4話
冗談だと思っていた。
最近の私への執着心が強い凌太のでまかせだと思っていたのに、お見合いの相手はまさしく凌太だった。
「先方は、沙耶ちゃんの事を、とても気に入って下さっているのよ。特にお父様は沙耶ちゃんがいいなら、すぐにでも嫁に欲しいっておっしゃってるの」
「……なんで?あんな大きな会社の社長でしょ?息子の嫁になら、私みたいな一般庶民よりももっと会社の為に役立つ縁談いっぱいあるでしょ」
「そんな時代錯誤な事、いまどき少ないわよ。あれだけ大きな会社を一代で築いたんだよ、息子の縁談の力なんてなくても会社をうまく回していくくらい簡単よ。だからそんな余計な事考えずに、息子さんの事だけをちゃんと見て決めなさい」
「……んー。わかった」
相手を見て決めるのなら、とっくに決まってる。この縁談は既に破談。
凌太と昔付き合ってたなんて、千絵おばさんは知らないだろうし、凌太の浮気で別れたなんて知ってたら激怒してこの縁談持ってくることもなかっただろうし。

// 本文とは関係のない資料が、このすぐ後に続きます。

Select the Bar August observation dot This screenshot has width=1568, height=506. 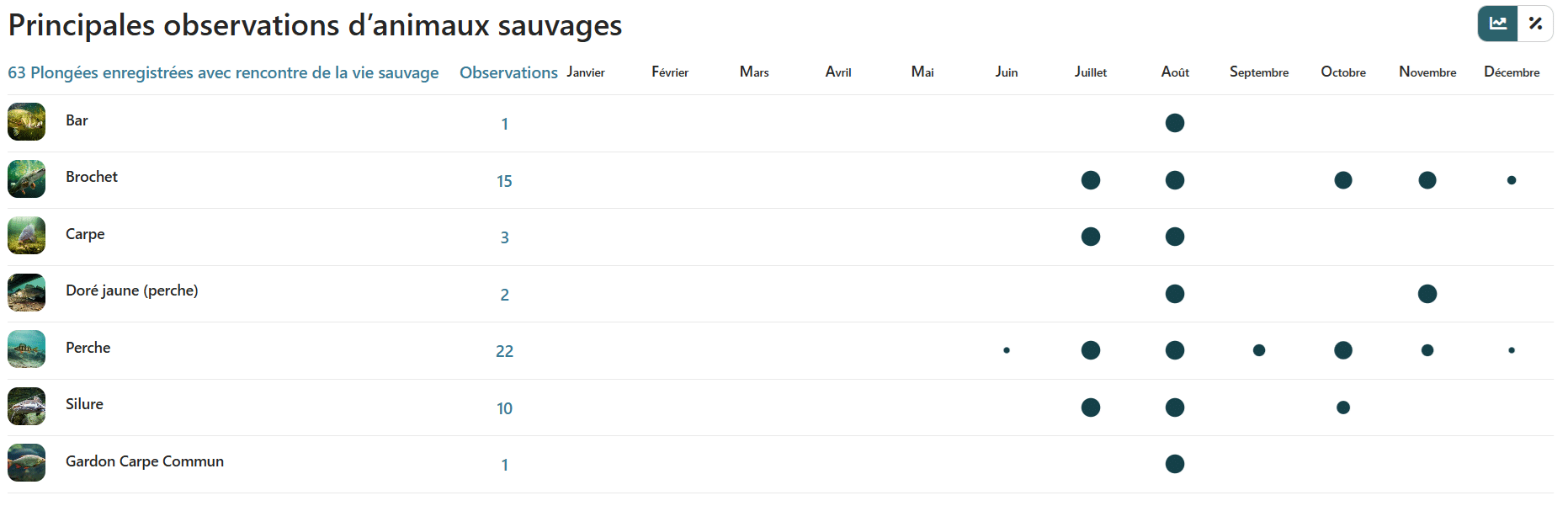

ホテルのロビーでぼんやりとコーヒーを飲みながら、先方がやってくるのを待っていると、今のこの状況におかしくなってくる。
夕べあれだけ抱き合った相手と今からお見合いだなんて。それも断るって最初からわかってるのに。
『他人のふりするからね』
出かける間際にそう言って、一緒に行こうとごねる凌太を私の部屋に置き去りにして出てきた。
凌太にしても、一応のお見合いの席だから、自分の部屋に帰ってスーツに着替えるとぶつぶつ言っていた。

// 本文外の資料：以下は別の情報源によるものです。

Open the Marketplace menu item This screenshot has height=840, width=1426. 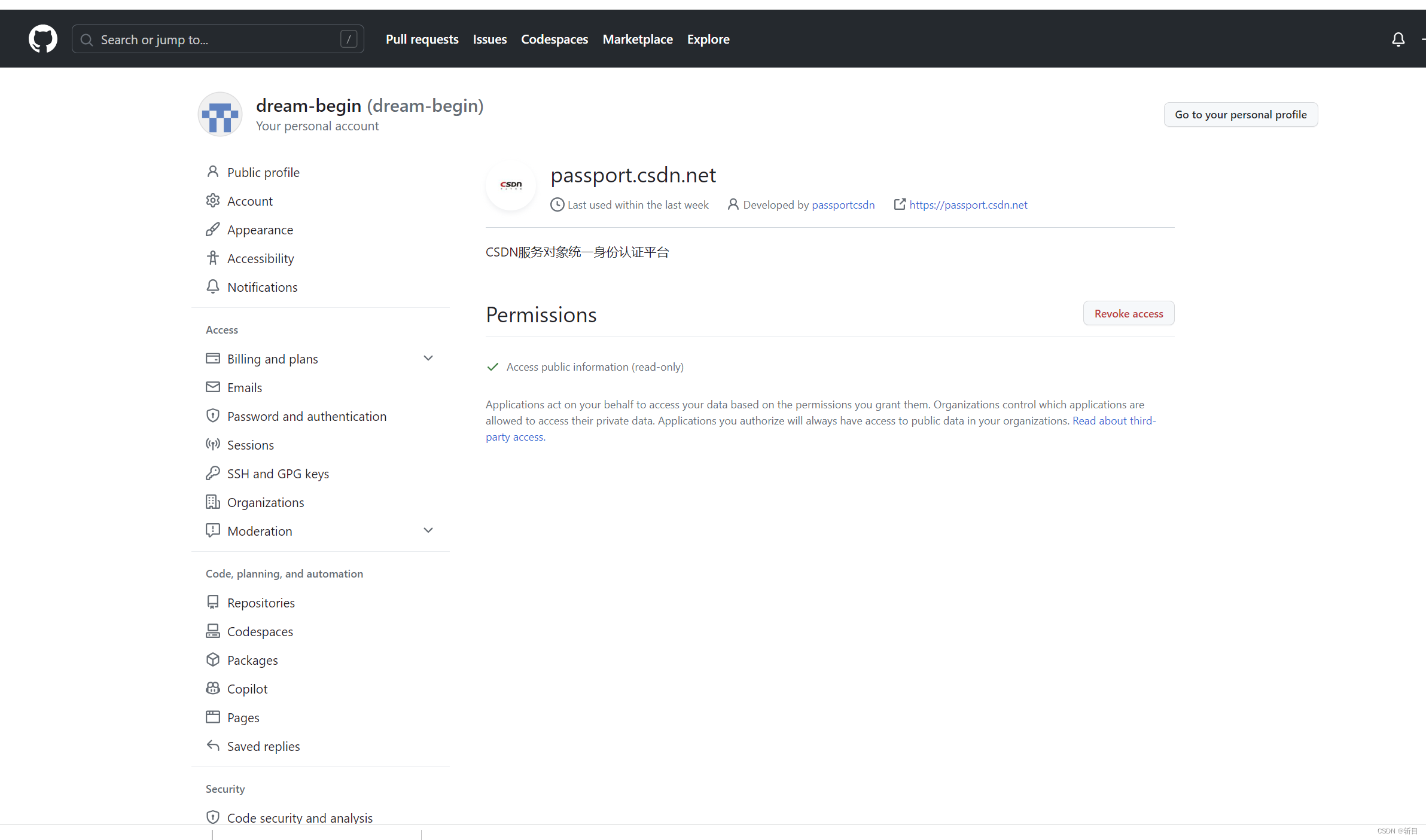tap(637, 39)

私にとっては大した意味のないお見合いだから、普段は食べる事のない豪華な食事を楽しんで、適当に帰ってやれって気軽な気持ちだけど、凌太にとっては将来の社長夫人を決める大事な席。
凌太自身の気持ちよりも、家の意向が重いんじゃないかなと、少し気になる。
そんな席に私がいるってのが、なんだか信じられないんだけど。
「あ、いらっしゃったわよ」
慌てて席を立つ千絵おばさんにつられて私も立ち上がった。
「遅くなって申し訳ない。……凌太の父の園田真也です」
どこか凌太に似ている白髪混じりの長身の男性が軽く頭を下げた。
見るからに仕立てのいいスーツを身にまとって、社長さんてこういう人だよなあと、思わせる男前。

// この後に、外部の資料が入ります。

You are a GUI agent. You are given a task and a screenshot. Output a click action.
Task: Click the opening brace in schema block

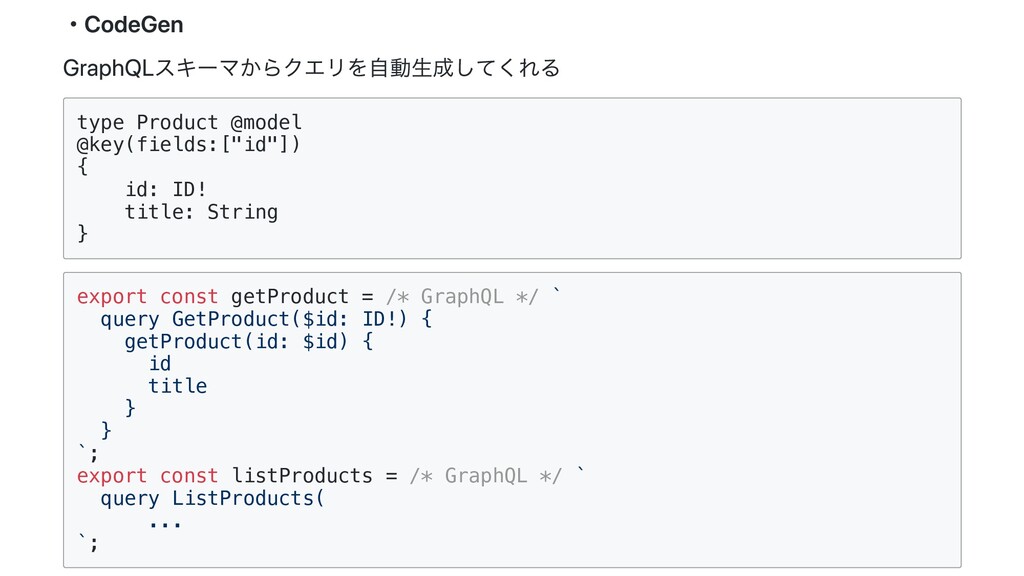coord(82,167)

「今日はお忙しい中、ありがとうございます。こちらが姪の北川沙耶です。
凌太さんと、いいご縁があればいいんですけど」
愛想のいい千絵おばさんの挨拶を聞きながら、お父さんの後ろで苦笑している凌太と目が合った。
朝一緒に起きた時とは違って、グレーのスーツで身を包んだ凌太は、まさしく王子様のようで。
普段の力の抜けた様子とは全く逆の、できる男っていう雰囲気全開。
結婚なんて、凌太が望めば誰とでもできそう。私とじゃなくても、すぐにできそう。
お見合いなんて、する必要ないのに。どうして、今私達ってここにこうしているんだろう。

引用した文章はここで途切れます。